**What is required:** Find the lines in the records that carry the word "Toggle". Copy each one.

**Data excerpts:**
· · · · ·
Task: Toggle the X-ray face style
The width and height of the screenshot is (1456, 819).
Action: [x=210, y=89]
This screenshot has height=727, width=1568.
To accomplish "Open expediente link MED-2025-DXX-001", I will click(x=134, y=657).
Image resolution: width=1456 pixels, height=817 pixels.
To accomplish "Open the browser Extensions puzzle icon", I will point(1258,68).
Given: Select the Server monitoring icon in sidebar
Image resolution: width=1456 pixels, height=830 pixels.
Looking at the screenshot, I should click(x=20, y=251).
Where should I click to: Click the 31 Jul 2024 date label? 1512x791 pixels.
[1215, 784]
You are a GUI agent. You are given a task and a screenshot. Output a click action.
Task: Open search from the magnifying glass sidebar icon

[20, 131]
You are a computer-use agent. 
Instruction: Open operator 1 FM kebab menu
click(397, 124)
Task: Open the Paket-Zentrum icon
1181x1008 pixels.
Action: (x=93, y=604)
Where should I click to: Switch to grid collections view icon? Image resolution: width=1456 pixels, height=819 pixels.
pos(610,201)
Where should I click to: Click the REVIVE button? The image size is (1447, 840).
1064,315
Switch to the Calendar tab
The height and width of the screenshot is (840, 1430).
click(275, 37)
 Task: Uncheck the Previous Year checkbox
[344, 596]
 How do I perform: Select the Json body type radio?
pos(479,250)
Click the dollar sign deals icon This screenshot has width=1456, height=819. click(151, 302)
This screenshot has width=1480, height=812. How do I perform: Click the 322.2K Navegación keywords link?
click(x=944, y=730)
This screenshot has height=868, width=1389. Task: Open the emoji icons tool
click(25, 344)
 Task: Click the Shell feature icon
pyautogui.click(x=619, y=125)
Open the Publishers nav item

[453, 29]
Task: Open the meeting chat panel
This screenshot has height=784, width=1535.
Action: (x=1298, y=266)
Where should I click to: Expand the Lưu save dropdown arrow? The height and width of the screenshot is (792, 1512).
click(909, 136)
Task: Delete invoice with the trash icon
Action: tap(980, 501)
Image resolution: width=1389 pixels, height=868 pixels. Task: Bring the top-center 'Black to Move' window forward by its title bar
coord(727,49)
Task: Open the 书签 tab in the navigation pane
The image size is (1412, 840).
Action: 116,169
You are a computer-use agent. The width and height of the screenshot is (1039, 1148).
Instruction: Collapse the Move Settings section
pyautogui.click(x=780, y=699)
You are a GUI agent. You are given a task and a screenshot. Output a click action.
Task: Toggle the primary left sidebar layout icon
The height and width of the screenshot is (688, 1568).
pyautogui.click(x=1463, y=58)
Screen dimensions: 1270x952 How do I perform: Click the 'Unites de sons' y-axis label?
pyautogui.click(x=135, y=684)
· · · · ·
**Exercise answer:**
Task: Toggle the X-ray face style
Task: Toggle the primary left sidebar layout icon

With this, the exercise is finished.